WHY THE MANIA FOR TECH STOCKS SHOULD SURVIVE THE LATEST JOLT
By RICHARD D. HYLTON

(FORTUNE Magazine) – Technology stocks have been the Road Runner of this bull market. Like that gravity-defying cartoon character, tech has zoomed to ever higher heights after each setback and left the rest of the market in the dust. The big mid-December drop, however, keeps the billion-dollar question very much alive: How long before the sector plummets to a spectacular crash?

The craze for technology stocks is not unprecedented. Remember the Nifty Fifty, the favorite growth stocks of institutional buyers in the early 1970s? In the first two years of that decade, the group rose 98% in value before collapsing with the rest of the market in 1974. Or what about the early 1990s craze for biotech issues? They soared 299% from 1989 to 1991 before nosediving 40% in 1992. Even semiconductor shares have had flings with investors. They were bid up 134% from August 1982 to the start of 1984 before dropping 25%.

Says Laszlo Birinyi, who runs his own research firm out of Greenwich, Connecticut, of today's tech run-up: "This is not an irrational market for these stocks. You might call it a lower-case mania, but remember that this is a sector with enormous earnings and growth potential. In the early 1980s the multiples on many of these stocks were higher than they are now."
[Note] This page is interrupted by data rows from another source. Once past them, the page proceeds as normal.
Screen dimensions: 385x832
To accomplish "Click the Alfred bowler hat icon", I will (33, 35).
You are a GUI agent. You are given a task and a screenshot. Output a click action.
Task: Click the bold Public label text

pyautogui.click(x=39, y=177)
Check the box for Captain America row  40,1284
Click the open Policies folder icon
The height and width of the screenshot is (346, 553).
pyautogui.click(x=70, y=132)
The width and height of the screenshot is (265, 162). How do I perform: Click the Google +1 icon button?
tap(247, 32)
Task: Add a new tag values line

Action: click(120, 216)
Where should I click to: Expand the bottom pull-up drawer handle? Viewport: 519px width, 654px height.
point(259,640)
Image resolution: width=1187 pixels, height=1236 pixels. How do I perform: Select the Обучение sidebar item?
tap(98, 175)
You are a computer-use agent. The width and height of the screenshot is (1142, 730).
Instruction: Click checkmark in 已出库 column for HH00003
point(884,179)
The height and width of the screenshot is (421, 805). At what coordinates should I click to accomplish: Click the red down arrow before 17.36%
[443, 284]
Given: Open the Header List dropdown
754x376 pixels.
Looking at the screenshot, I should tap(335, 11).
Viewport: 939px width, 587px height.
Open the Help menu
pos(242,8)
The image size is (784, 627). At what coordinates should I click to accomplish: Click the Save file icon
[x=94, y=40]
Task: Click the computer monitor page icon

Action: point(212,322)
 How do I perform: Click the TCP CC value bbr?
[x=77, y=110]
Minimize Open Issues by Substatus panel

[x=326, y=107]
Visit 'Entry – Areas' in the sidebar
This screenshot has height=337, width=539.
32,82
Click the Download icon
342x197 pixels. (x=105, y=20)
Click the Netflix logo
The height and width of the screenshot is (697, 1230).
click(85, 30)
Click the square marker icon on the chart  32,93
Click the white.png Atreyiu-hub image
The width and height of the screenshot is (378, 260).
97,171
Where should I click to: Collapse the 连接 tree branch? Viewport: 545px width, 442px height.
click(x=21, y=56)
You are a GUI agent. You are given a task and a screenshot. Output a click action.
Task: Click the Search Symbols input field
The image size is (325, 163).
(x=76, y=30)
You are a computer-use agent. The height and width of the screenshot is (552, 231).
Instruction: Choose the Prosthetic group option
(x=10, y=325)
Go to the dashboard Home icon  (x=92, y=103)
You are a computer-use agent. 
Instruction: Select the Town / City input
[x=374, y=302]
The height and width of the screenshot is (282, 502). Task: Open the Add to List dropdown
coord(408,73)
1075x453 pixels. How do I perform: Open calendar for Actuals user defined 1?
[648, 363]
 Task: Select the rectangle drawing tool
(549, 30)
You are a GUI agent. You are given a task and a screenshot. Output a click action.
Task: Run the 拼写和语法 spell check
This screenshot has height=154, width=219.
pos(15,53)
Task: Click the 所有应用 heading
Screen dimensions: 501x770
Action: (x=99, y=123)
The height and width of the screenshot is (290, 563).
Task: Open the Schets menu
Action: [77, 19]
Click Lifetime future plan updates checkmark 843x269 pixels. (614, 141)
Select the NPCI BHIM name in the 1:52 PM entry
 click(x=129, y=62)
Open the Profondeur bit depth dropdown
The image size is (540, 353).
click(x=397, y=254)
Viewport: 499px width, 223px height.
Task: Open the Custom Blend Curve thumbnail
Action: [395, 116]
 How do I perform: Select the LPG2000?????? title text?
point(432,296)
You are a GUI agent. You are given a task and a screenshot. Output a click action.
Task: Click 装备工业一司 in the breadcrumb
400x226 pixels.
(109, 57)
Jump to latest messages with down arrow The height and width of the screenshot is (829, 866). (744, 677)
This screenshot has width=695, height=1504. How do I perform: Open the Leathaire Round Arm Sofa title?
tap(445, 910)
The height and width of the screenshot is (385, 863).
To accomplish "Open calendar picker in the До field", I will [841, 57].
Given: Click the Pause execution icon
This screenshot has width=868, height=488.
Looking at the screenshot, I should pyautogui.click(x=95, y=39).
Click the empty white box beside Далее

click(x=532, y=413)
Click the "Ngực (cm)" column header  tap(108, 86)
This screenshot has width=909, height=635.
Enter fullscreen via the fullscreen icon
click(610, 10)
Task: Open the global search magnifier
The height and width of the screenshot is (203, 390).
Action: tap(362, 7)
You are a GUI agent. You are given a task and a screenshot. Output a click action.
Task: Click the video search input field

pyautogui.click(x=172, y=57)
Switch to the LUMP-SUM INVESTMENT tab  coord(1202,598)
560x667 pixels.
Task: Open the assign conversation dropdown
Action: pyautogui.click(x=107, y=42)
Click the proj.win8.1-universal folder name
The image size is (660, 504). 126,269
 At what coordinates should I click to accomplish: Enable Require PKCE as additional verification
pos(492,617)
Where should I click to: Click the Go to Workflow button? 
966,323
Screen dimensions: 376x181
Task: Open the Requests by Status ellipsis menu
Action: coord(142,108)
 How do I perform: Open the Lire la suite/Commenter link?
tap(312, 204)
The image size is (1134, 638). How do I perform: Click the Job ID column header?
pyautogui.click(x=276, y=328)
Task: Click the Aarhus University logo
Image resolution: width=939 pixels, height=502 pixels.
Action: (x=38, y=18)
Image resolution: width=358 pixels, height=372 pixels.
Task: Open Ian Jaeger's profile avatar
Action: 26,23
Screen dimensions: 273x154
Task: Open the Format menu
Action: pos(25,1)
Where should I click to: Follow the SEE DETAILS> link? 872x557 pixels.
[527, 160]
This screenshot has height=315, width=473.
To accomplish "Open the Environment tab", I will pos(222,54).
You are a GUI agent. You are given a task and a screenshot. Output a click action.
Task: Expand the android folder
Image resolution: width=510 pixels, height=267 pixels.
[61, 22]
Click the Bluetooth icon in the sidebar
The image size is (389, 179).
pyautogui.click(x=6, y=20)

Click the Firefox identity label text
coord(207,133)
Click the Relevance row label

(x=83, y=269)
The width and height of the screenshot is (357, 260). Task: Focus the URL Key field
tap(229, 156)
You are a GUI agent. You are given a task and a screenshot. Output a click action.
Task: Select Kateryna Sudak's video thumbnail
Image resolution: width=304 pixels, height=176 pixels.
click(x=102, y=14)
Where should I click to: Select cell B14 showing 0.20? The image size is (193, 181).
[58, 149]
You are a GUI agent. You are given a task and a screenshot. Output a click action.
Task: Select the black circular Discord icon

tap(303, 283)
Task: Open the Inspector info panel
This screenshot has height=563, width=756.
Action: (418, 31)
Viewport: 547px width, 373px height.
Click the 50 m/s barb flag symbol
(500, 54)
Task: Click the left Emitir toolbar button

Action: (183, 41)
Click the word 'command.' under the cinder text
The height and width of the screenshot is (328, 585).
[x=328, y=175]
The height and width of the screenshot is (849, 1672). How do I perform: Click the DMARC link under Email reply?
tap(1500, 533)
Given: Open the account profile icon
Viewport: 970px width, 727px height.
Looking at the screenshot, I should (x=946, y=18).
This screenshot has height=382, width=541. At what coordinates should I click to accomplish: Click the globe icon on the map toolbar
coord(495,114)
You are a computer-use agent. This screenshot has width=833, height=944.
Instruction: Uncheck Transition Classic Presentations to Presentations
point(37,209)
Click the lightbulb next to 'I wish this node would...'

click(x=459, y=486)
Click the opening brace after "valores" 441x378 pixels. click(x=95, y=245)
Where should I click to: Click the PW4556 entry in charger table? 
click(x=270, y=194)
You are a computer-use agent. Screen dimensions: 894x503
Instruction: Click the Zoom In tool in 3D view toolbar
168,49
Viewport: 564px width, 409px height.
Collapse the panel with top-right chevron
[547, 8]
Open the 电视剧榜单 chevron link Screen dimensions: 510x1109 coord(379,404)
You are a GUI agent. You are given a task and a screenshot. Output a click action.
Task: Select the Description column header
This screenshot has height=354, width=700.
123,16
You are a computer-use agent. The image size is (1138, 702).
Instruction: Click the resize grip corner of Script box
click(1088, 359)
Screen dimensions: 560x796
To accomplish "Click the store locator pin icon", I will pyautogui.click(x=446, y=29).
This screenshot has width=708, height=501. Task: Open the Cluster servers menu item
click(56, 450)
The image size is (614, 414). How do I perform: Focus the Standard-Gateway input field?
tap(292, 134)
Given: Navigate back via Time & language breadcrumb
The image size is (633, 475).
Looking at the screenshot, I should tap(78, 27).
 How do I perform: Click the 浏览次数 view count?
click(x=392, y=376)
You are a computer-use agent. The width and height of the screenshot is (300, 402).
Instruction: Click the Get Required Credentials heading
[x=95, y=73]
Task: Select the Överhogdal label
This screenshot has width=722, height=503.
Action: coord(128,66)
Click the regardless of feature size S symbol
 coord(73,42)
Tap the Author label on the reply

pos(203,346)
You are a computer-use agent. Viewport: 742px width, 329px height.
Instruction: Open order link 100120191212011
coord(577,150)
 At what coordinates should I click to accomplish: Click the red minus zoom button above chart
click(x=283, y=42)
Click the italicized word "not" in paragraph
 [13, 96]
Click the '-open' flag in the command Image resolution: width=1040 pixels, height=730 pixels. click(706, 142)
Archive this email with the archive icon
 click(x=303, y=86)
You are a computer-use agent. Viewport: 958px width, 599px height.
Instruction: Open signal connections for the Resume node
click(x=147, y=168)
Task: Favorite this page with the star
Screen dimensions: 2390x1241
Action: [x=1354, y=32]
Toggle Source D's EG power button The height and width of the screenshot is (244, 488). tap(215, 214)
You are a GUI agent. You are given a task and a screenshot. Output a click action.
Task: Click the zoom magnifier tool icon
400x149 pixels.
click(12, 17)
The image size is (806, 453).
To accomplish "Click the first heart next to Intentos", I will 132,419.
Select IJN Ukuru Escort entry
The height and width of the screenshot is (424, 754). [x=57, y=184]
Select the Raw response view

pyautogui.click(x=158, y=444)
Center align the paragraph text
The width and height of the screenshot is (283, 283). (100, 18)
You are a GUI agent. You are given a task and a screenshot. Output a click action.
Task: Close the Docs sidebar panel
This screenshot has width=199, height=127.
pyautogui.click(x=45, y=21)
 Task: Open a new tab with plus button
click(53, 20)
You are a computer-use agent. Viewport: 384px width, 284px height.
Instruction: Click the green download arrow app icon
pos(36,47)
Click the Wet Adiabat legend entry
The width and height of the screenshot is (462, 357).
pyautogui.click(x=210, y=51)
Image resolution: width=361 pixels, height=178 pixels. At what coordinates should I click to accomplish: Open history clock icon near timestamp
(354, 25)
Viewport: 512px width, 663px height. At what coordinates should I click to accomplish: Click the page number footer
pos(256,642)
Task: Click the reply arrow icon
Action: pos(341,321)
Investors can also ease their anxiety with the knowledge that today's craze differs from past manias in several respects:

First, despite their spectacular price increases, many of the most profitable computer software and hardware companies are still selling at reasonable multiples to 1996 estimated earnings, book value, and cash flow. The semiconductor sector, for example, is selling at an average trailing P/E ratio of 20 and a 1996 estimated P/E of only 13. The current P/E of the S&P 500 is roughly 17. Since 1980, the peak P/E range for tech stocks has been between 31 and 34. Currently the 250 top tech stocks have an estimated 1996 P/E of 25.

Second, the three-year to five-year growth-rate estimates for those 250 companies is a robust 25% a year, according to IBES, a research firm that tracks Wall Street's earnings forecasts.

Third, demand for computer-related products is picking up steam all over the world--and in all categories. In the U.S., for example, technology now absorbs 50% of capital spending, vs. 33% eight years ago. In Europe, PC sales are increasing at double-digit rates.

Still, 1995's craze has been eye-popping. Morgan Stanley's index of 35 bellwether tech companies, which includes giants like Microsoft, Intel, and IBM, was up 57.6% last year, following a 34.7% rise in 1994. In contrast, the Standard & Poor's 500-stock index rose 34.7%. The 57% increase also masks whopping climbs in various subsectors of technology (see chart).

The ongoing flood of technology IPOs helps stoke the mania. Some pros, in fact, are avoiding IPOs altogether. Says Preston Athey, manager of T. Rowe Price's Small-Cap Value fund: "I refuse to look at IPO offerings at this point. I'm getting ten to 15 a day across my desk, and some are just ridiculous. If so many people think it's a wonderful time to sell, why do I want to be a buyer?" Not everybody agrees, of course, as the following story makes clear. Even Athey thinks that generally the tech group is not overextended.

The one subsector being whipped by manic euphoria contains stocks connected to the Internet. Notably, Netscape trades at an otherworldly multiple to 1996 estimated earnings and closed recently at $136.50 a share, or 427 times estimated earnings of 32 cents a share. That's down from its recent high of $174 a share.

Entertainment technology and multimedia stocks may also have gotten way ahead of themselves, says Arsen Mrakovcic, manager of the Seligman Frontier fund. But, he adds, "the semiconductor guys should continue to do very well."

Tech stocks have had at least one brief 10% to 20% drop a year for the past 11 years, says Charles Morris of T. Rowe Price's Science & Technology fund. And if there are negative earnings surprises in 1996, the temporary downturn may be more vicious. So far, however, that eventuality looks remote. Concludes Robert Austrian, a technology analyst at Morgan Stanley: "No matter how you slice it, tech stocks have had a huge run, and there will be pauses along the way. But the long-term trend is very positive."